Stored data
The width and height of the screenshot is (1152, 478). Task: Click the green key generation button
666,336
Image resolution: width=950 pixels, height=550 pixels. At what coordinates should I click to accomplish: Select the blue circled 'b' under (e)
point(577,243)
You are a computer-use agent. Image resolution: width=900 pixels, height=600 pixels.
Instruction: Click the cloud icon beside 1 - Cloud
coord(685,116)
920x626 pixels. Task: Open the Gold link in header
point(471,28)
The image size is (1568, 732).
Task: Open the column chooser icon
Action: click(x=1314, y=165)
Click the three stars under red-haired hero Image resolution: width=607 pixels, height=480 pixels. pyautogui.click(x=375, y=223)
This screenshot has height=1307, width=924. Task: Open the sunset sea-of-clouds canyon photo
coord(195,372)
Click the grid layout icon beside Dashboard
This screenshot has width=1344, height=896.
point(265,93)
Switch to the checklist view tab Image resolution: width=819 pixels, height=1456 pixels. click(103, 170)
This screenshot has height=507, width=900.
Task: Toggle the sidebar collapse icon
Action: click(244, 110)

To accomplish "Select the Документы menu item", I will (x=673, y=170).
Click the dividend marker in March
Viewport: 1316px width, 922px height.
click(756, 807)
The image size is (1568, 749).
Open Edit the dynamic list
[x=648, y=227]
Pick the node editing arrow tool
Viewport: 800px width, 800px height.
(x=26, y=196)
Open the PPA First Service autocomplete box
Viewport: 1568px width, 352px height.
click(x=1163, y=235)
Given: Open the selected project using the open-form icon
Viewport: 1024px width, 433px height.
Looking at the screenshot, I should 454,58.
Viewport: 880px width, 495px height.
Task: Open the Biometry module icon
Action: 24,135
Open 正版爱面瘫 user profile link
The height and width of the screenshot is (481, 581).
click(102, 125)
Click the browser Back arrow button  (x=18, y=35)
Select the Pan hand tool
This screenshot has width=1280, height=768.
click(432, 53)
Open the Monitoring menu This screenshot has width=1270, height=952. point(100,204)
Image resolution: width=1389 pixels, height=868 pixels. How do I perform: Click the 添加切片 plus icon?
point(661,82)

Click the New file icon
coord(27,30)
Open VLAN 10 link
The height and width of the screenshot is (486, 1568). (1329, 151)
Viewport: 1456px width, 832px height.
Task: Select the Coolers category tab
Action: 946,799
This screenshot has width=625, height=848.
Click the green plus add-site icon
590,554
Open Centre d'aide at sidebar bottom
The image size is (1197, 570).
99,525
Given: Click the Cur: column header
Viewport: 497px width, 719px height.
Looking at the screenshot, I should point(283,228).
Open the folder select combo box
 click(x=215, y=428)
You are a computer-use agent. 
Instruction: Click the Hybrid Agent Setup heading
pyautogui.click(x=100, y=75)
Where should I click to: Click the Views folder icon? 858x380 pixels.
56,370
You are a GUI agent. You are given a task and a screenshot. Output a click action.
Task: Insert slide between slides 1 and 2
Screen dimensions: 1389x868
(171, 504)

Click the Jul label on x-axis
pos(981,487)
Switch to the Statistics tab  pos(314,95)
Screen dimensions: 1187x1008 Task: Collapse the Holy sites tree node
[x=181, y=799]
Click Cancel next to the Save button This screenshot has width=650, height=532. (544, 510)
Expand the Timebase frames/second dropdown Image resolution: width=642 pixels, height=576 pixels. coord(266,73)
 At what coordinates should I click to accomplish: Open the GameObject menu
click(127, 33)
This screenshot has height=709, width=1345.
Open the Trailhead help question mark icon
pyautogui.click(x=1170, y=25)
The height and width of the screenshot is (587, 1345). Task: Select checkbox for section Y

# Problem
Across the data, how many lines contain the string "computer"? Only the number is wanted.

# Answer area
2